To determine if the point (3, 8) is a solution to the simultaneous inequalities \( y > x + 5 \) and \( y \leq 6x - 3 \), we need to check each inequality:

1. For the inequality \( y > x + 5 \):

   • Substitute \( x = 3 \) and \( y = 8 \): \[ 8 > 3 + 5 \implies 8 > 8 \] This is not true because 8 is not greater than 8.

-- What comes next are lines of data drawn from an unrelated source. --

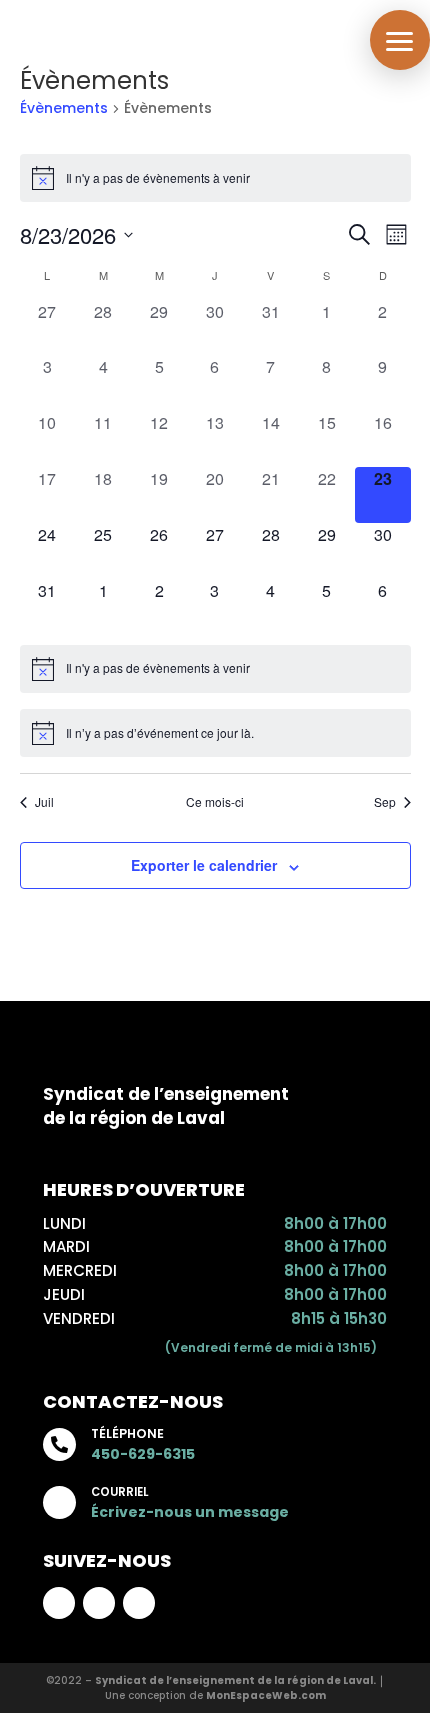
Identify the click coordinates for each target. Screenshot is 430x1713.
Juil (44, 802)
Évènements (64, 108)
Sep (385, 802)
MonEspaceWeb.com (266, 1695)
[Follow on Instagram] (99, 1603)
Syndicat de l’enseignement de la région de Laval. (235, 1680)
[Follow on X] (139, 1603)
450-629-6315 (143, 1454)
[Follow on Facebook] (59, 1603)
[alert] (215, 178)
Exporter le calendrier (204, 865)
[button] (400, 40)
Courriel (119, 1492)
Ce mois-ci (215, 802)
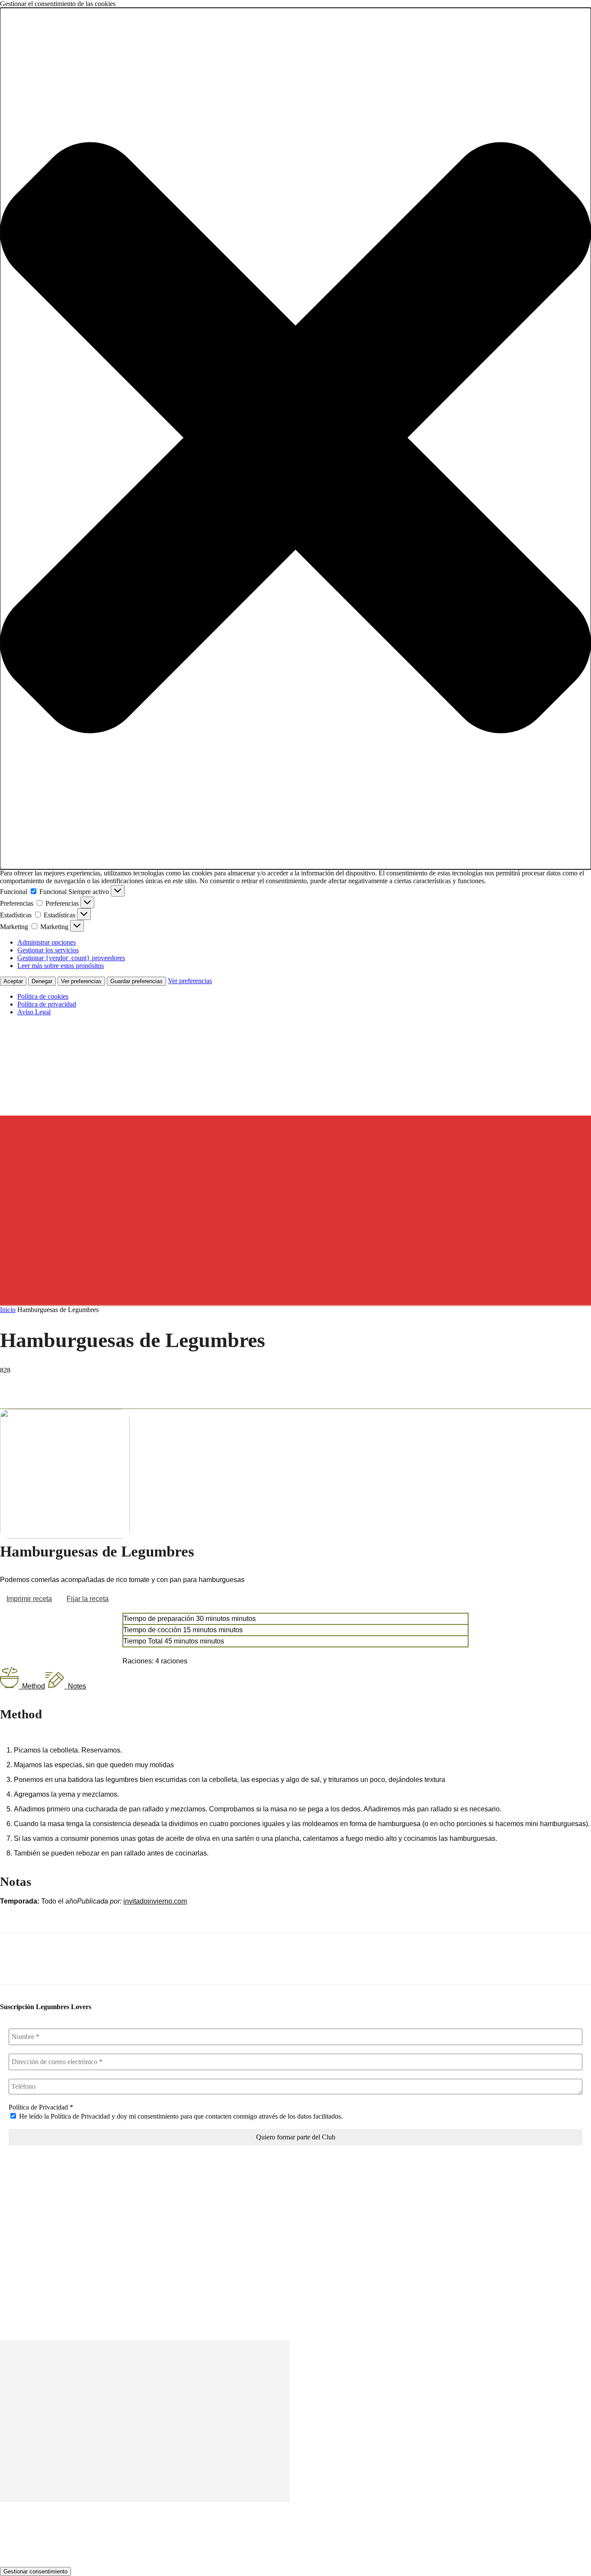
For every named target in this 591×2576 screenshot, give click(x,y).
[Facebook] (14, 1383)
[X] (45, 1383)
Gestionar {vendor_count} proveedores (71, 958)
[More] (139, 1383)
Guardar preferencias (136, 981)
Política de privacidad (46, 1004)
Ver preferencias (81, 981)
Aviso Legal (34, 1012)
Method (33, 1686)
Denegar (42, 981)
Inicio (8, 1309)
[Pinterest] (76, 1383)
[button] (295, 438)
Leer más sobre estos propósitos (60, 965)
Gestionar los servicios (48, 950)
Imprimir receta (29, 1598)
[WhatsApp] (107, 1383)
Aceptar (13, 981)
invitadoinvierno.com (155, 1901)
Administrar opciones (46, 942)
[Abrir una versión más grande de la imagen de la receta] (65, 1536)
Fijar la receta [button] (88, 1598)
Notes (77, 1686)
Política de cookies (42, 996)
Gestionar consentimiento (35, 2571)
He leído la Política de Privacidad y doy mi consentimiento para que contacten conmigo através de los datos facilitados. (180, 2116)
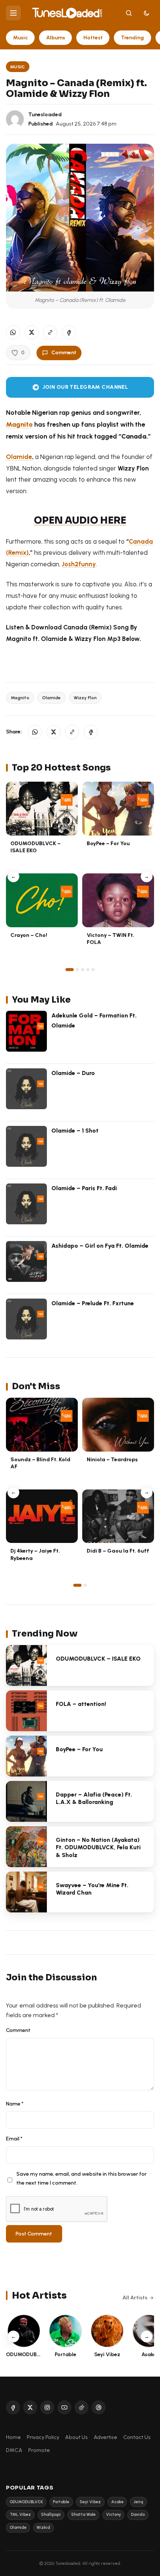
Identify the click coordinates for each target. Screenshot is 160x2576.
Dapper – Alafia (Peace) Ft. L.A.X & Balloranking (94, 1798)
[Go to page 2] (77, 969)
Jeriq (138, 2502)
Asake (117, 2502)
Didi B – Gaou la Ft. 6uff (118, 1550)
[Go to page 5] (93, 969)
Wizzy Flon (85, 697)
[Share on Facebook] (69, 332)
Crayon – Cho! (28, 935)
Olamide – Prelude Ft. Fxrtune (92, 1303)
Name (14, 2103)
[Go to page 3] (82, 969)
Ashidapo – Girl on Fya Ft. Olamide (99, 1245)
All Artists (134, 2297)
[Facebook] (13, 2407)
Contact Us (137, 2437)
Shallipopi (51, 2514)
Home (13, 2437)
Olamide (19, 456)
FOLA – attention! (81, 1703)
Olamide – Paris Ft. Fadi (84, 1188)
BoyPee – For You (108, 843)
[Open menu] (13, 13)
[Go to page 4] (87, 969)
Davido (138, 2514)
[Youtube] (64, 2407)
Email (14, 2138)
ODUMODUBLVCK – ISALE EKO (35, 847)
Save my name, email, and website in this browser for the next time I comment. (81, 2178)
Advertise (105, 2437)
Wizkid (43, 2527)
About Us (76, 2437)
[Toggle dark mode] (146, 13)
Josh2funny (79, 564)
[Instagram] (47, 2407)
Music (20, 37)
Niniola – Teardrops (112, 1459)
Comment (63, 352)
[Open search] (128, 13)
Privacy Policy (43, 2437)
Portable (61, 2502)
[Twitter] (30, 2407)
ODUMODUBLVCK (26, 2502)
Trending (132, 37)
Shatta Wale (83, 2514)
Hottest (93, 37)
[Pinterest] (99, 2407)
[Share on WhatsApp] (13, 332)
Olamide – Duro (73, 1073)
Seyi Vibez (90, 2502)
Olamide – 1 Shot (75, 1130)
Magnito (19, 424)
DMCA (14, 2450)
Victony (113, 2514)
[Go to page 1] (69, 969)
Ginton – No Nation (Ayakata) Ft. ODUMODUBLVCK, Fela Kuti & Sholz (98, 1847)
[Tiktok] (81, 2407)
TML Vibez (20, 2514)
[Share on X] (32, 332)
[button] (50, 332)
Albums (55, 37)
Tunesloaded (45, 114)
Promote (39, 2450)
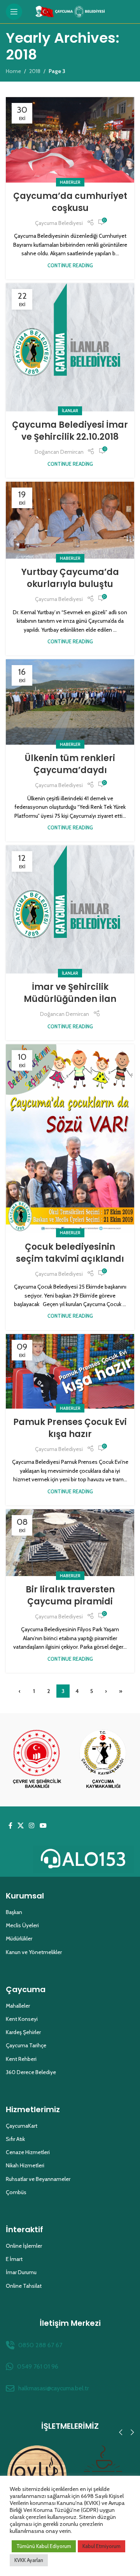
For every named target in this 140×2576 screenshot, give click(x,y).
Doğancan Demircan (59, 451)
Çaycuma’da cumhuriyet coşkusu (70, 202)
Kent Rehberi (21, 2058)
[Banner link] (37, 1760)
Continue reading (70, 265)
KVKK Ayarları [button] (28, 2560)
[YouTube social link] (43, 1826)
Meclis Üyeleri (22, 1925)
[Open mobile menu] (14, 11)
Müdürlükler (19, 1938)
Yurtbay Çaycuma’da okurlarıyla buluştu (70, 578)
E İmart (14, 2259)
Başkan (14, 1912)
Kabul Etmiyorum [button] (101, 2546)
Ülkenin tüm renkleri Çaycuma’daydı (70, 764)
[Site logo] (70, 10)
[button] (120, 2432)
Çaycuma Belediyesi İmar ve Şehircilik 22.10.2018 (70, 431)
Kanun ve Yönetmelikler (34, 1952)
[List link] (70, 2345)
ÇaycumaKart (21, 2125)
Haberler (70, 182)
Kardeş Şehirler (23, 2032)
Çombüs (16, 2192)
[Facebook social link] (10, 1826)
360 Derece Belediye (31, 2072)
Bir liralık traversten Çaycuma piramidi (70, 1595)
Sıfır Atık (15, 2138)
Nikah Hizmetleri (25, 2165)
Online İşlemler (24, 2245)
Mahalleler (18, 2005)
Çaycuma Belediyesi (59, 222)
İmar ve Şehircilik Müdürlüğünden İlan (70, 993)
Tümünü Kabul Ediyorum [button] (43, 2546)
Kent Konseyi (22, 2018)
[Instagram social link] (31, 1826)
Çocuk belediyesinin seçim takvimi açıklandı (70, 1253)
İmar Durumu (21, 2272)
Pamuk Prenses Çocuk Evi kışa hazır (70, 1428)
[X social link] (20, 1826)
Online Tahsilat (24, 2285)
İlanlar (70, 410)
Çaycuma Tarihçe (26, 2045)
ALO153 (94, 1859)
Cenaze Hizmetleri (28, 2152)
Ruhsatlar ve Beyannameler (38, 2178)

2. For the inequality \( y \leq 6x - 3 \):

   • Substitute \( x = 3 \) and \( y = 8 \): \[ 8 \leq 6(3) - 3 \implies 8 \leq 18 - 3 \implies 8 \leq 15 \] This is true because 8 is less than or equal to 15.

Based on this analysis:

• The point (3, 8) is not a solution for the first inequality \( y > x + 5 \).
• The point (3, 8) is a solution for the second inequality \( y \leq 6x - 3 \).

Therefore, the correct response is:

No, it is in the solution set for \( y \leq 6x - 3 \), but on the line for \( y > x + 5 \).